_WORK TASK_
Go to the line with "Where should I" in the material below and copy from there through the line with "Task: Select the blue round tank icon", exactly. Pictures are not copied.

====== SOURCE DATA ======

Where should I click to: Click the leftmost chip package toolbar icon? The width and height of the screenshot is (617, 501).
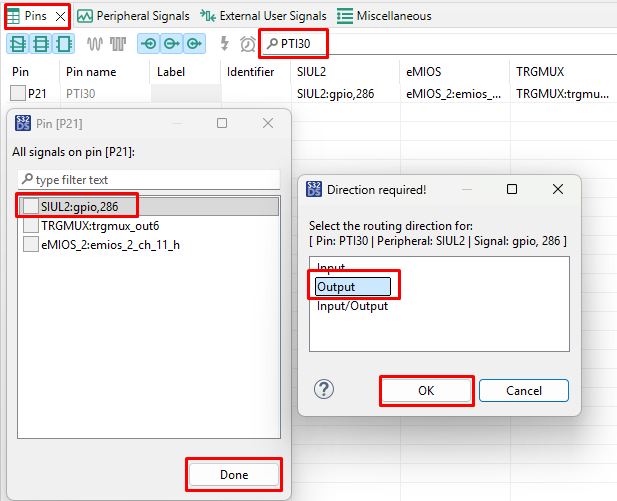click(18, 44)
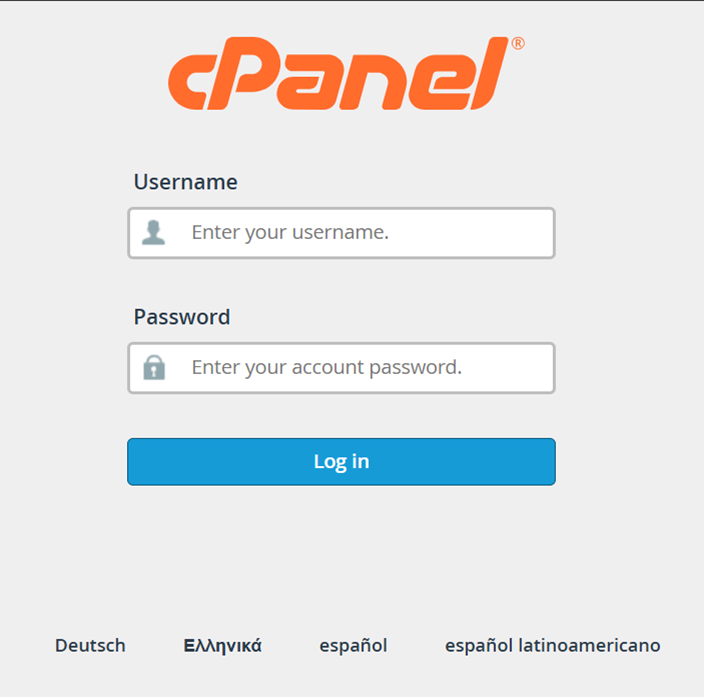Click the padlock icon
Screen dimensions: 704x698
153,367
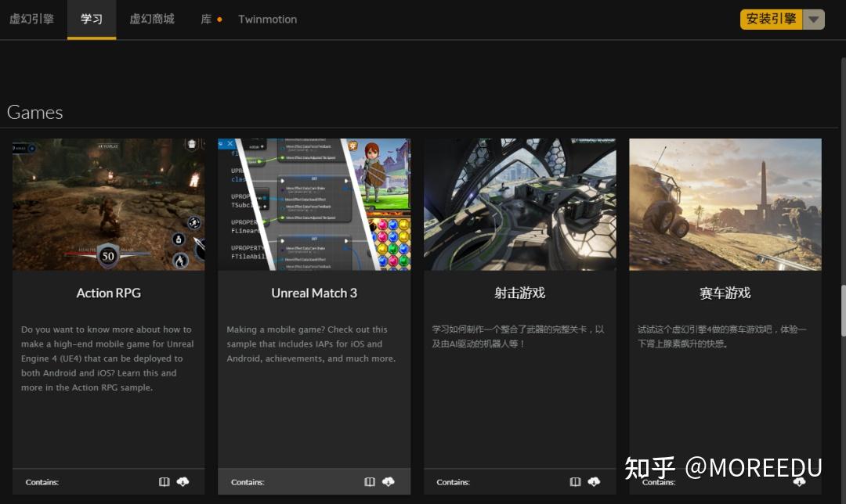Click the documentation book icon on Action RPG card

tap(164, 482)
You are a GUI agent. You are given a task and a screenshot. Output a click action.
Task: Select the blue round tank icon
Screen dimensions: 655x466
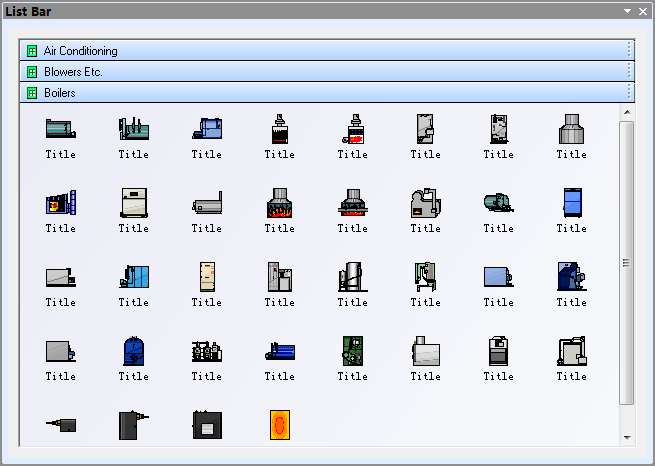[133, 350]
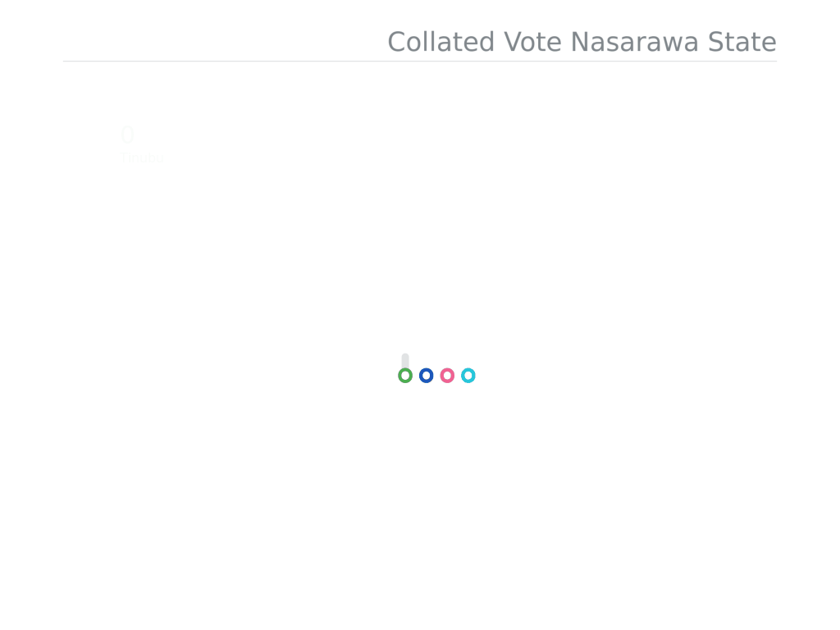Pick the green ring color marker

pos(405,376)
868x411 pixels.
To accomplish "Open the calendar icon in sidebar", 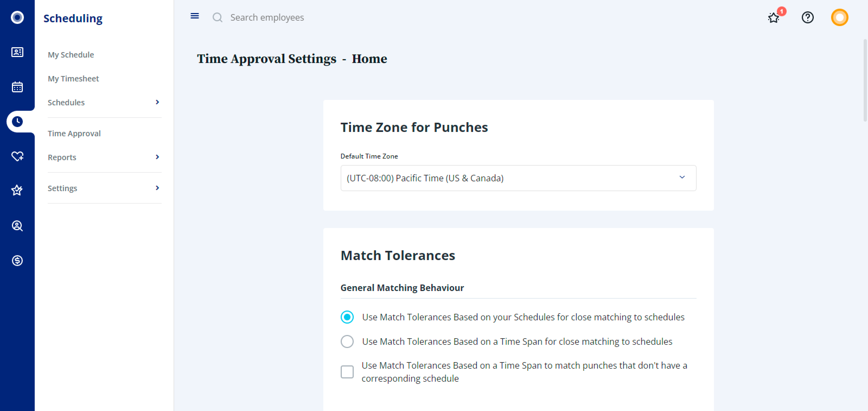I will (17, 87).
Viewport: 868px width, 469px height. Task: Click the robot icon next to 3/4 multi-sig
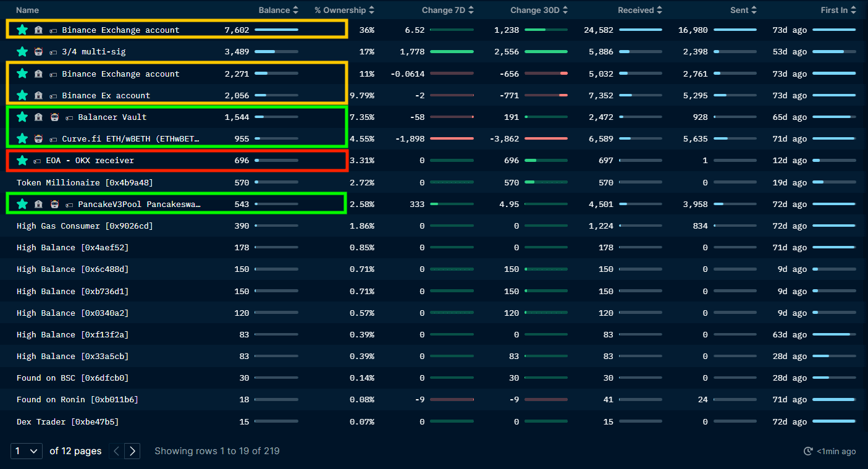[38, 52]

======
====== SOURCE DATA ======

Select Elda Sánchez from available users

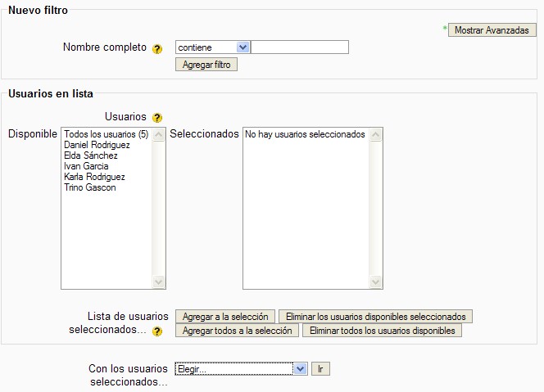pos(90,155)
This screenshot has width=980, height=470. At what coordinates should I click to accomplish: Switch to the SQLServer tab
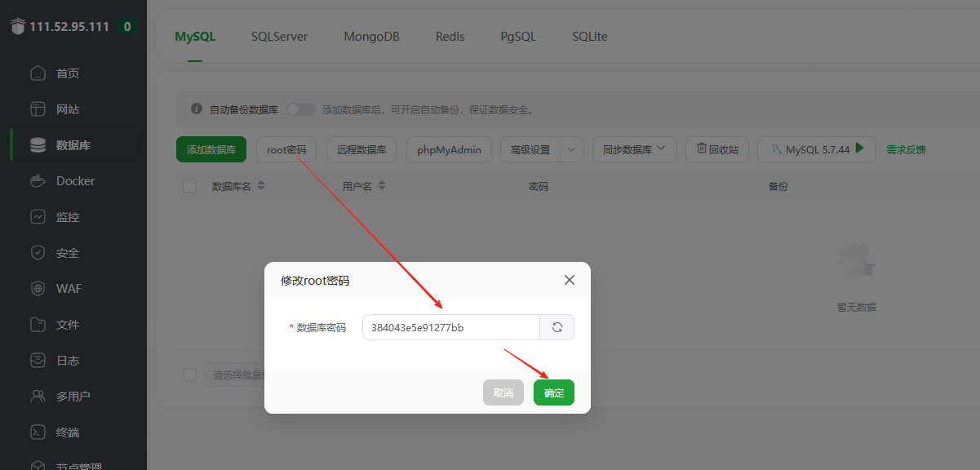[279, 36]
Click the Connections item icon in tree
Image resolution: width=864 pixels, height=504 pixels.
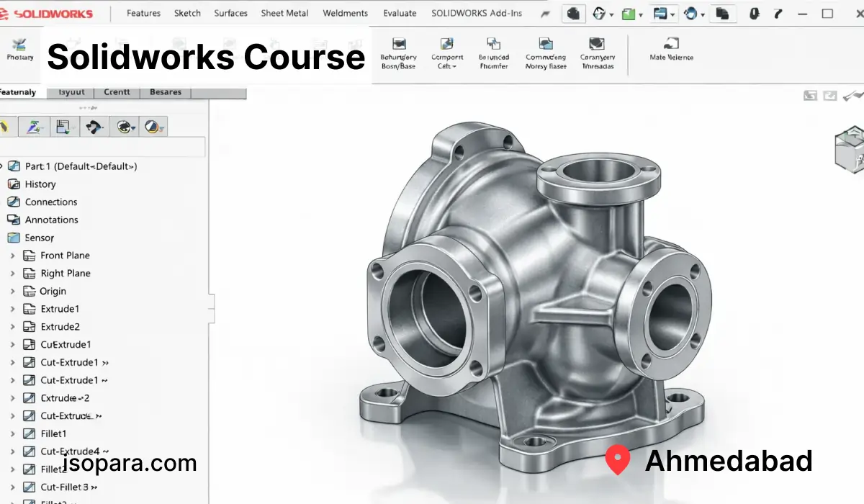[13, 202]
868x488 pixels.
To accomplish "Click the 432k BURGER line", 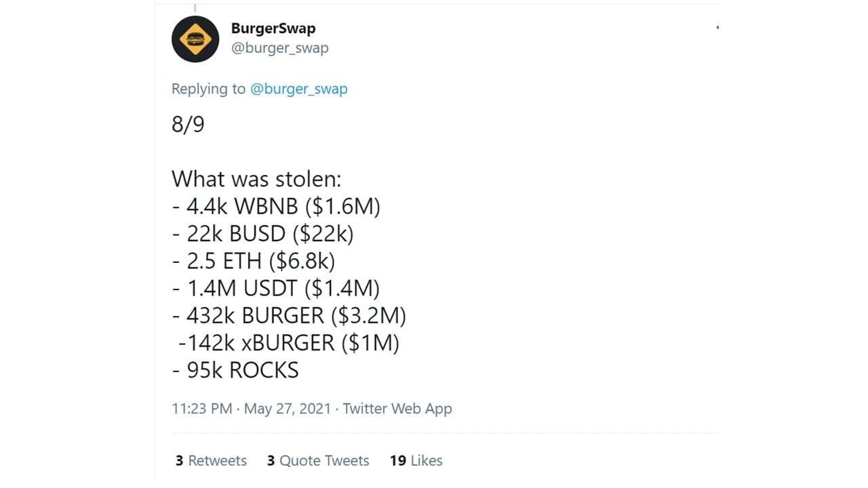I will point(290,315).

======

_WRITTEN RESPONSE_
Where should I click to: Click the leftmost chip package toolbar icon? The width and height of the screenshot is (617, 501).
click(18, 44)
Click the padlock icon
Screen dimensions: 704x698
153,367
Click the documentation book icon on Action RPG card

tap(164, 482)
You are a GUI agent. You are given a task and a screenshot. Output a click action.
Task: Select the blue round tank icon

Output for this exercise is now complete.